▸ Material to process
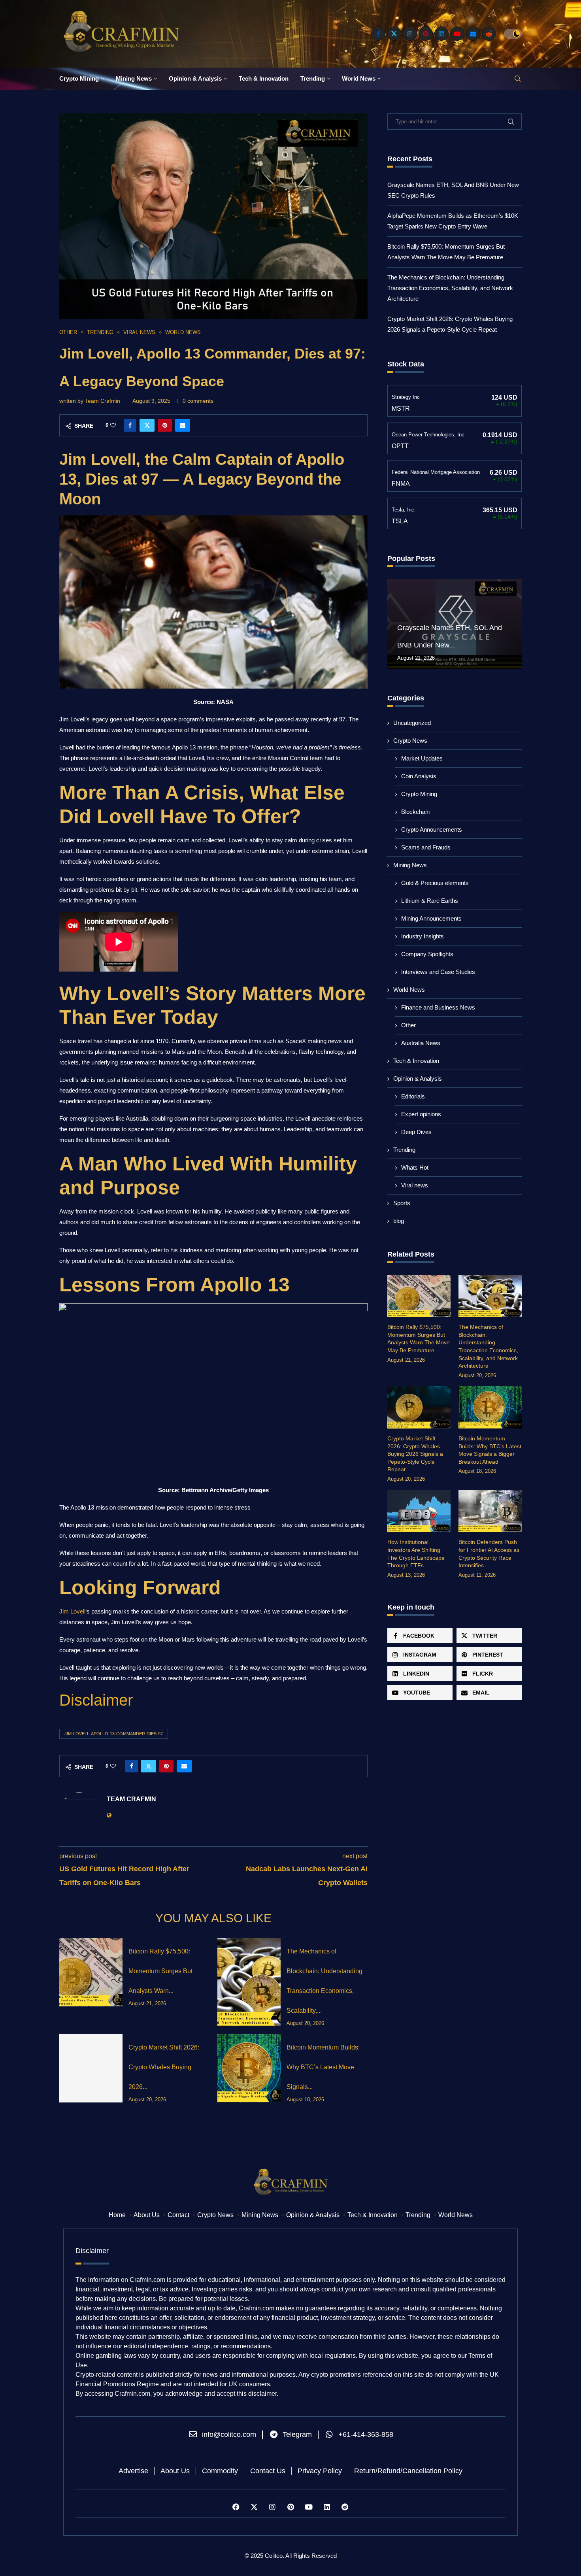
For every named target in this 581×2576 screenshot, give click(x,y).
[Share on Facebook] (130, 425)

--

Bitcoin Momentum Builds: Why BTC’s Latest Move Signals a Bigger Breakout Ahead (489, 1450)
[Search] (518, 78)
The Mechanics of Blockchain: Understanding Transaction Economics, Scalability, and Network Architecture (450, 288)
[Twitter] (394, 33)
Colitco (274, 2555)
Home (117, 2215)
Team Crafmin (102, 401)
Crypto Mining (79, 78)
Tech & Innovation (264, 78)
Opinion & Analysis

▸ What to work on
Find the line with "For every named" in the entries above. Retype it and each line after it, exactly, through the line with "[Share on Facebook] (130, 425)", and stop there.

▸ Response box
For every named target in this 581×2576 screenshot, give click(x,y).
[Share on Facebook] (130, 425)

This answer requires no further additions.